■ AVAILABLE DATA ■
** start **

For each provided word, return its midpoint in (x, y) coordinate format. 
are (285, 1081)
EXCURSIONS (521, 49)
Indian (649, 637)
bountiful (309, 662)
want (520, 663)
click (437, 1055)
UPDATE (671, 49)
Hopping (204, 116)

** end **
** start **

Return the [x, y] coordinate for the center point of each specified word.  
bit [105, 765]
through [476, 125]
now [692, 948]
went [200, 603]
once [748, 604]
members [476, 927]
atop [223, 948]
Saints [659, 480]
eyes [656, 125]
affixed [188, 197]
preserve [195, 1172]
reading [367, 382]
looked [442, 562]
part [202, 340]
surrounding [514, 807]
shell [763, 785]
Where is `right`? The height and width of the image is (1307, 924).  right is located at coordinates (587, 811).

** end **

■ OBJECTIVE ■
Retype the records above word for word, from the line containing "members [476, 927]" to the line containing "coordinates (587, 811).", including both of those lines.

■ COMPLETED EXERCISE ■
members [476, 927]
atop [223, 948]
Saints [659, 480]
eyes [656, 125]
affixed [188, 197]
preserve [195, 1172]
reading [367, 382]
looked [442, 562]
part [202, 340]
surrounding [514, 807]
shell [763, 785]
Where is `right`? The height and width of the image is (1307, 924).  right is located at coordinates (587, 811).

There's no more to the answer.